WHAT YOU ARE ASKED TO DO: Retype the listing below, keeping every line the same.
SOURCE MATERIAL below:
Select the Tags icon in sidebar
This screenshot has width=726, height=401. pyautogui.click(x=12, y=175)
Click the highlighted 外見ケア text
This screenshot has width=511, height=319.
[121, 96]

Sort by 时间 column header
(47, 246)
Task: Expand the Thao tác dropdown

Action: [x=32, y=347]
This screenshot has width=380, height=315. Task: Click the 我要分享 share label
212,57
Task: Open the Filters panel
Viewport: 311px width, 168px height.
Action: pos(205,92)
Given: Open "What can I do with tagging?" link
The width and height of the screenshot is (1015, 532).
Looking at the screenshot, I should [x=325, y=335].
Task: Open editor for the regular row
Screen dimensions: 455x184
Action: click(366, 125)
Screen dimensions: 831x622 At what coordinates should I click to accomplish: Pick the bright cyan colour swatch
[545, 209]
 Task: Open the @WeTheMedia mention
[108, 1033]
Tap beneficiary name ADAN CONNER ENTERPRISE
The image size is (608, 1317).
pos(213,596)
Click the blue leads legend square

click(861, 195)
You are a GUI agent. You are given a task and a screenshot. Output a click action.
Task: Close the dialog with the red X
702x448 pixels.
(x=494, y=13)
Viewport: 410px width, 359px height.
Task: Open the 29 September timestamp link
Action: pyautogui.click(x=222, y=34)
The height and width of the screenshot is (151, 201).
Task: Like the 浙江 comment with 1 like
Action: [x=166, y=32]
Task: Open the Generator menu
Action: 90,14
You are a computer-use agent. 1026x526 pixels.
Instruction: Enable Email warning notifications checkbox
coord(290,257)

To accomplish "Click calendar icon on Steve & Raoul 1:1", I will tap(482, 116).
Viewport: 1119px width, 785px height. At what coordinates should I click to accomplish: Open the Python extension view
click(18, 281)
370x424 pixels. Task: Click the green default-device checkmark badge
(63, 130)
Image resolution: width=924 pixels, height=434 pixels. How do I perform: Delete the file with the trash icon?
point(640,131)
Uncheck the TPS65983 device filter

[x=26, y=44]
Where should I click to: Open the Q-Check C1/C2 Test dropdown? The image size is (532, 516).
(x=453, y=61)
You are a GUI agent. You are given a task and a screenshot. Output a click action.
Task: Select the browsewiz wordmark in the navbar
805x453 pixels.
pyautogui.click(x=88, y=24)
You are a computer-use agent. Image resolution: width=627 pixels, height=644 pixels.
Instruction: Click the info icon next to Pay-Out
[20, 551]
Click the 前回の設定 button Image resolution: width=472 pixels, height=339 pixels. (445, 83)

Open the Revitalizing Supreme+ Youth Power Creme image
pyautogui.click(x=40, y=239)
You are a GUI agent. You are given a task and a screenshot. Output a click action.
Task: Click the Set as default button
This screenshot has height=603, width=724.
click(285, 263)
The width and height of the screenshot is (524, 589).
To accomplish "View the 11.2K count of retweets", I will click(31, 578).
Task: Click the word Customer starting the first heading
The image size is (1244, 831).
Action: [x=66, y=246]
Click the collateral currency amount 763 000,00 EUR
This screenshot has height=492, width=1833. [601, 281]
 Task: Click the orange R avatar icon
End of SOURCE MATERIAL.
YOUR RESPONSE:
Select the Tags icon in sidebar
This screenshot has width=726, height=401. pyautogui.click(x=12, y=175)
Click the highlighted 外見ケア text
This screenshot has width=511, height=319.
[121, 96]

Sort by 时间 column header
(47, 246)
Task: Expand the Thao tác dropdown

Action: [x=32, y=347]
This screenshot has width=380, height=315. Task: Click the 我要分享 share label
212,57
Task: Open the Filters panel
Viewport: 311px width, 168px height.
Action: pos(205,92)
Given: Open "What can I do with tagging?" link
The width and height of the screenshot is (1015, 532).
Looking at the screenshot, I should [x=325, y=335].
Task: Open editor for the regular row
Screen dimensions: 455x184
Action: click(366, 125)
Screen dimensions: 831x622 At what coordinates should I click to accomplish: Pick the bright cyan colour swatch
[545, 209]
 Task: Open the @WeTheMedia mention
[108, 1033]
Tap beneficiary name ADAN CONNER ENTERPRISE
The image size is (608, 1317).
pos(213,596)
Click the blue leads legend square

click(861, 195)
You are a GUI agent. You are given a task and a screenshot. Output a click action.
Task: Close the dialog with the red X
702x448 pixels.
(x=494, y=13)
Viewport: 410px width, 359px height.
Task: Open the 29 September timestamp link
Action: pyautogui.click(x=222, y=34)
The height and width of the screenshot is (151, 201).
Task: Like the 浙江 comment with 1 like
Action: [x=166, y=32]
Task: Open the Generator menu
Action: 90,14
You are a computer-use agent. 1026x526 pixels.
Instruction: Enable Email warning notifications checkbox
coord(290,257)

To accomplish "Click calendar icon on Steve & Raoul 1:1", I will tap(482, 116).
Viewport: 1119px width, 785px height. At what coordinates should I click to accomplish: Open the Python extension view
click(18, 281)
370x424 pixels. Task: Click the green default-device checkmark badge
(63, 130)
Image resolution: width=924 pixels, height=434 pixels. How do I perform: Delete the file with the trash icon?
point(640,131)
Uncheck the TPS65983 device filter

[x=26, y=44]
Where should I click to: Open the Q-Check C1/C2 Test dropdown? The image size is (532, 516).
(x=453, y=61)
You are a GUI agent. You are given a task and a screenshot. Output a click action.
Task: Select the browsewiz wordmark in the navbar
805x453 pixels.
pyautogui.click(x=88, y=24)
You are a computer-use agent. Image resolution: width=627 pixels, height=644 pixels.
Instruction: Click the info icon next to Pay-Out
[20, 551]
Click the 前回の設定 button Image resolution: width=472 pixels, height=339 pixels. (445, 83)

Open the Revitalizing Supreme+ Youth Power Creme image
pyautogui.click(x=40, y=239)
You are a GUI agent. You are given a task and a screenshot. Output a click action.
Task: Click the Set as default button
This screenshot has height=603, width=724.
click(285, 263)
The width and height of the screenshot is (524, 589).
To accomplish "View the 11.2K count of retweets", I will click(31, 578).
Task: Click the word Customer starting the first heading
The image size is (1244, 831).
Action: [x=66, y=246]
Click the collateral currency amount 763 000,00 EUR
This screenshot has height=492, width=1833. [601, 281]
 Task: Click the orange R avatar icon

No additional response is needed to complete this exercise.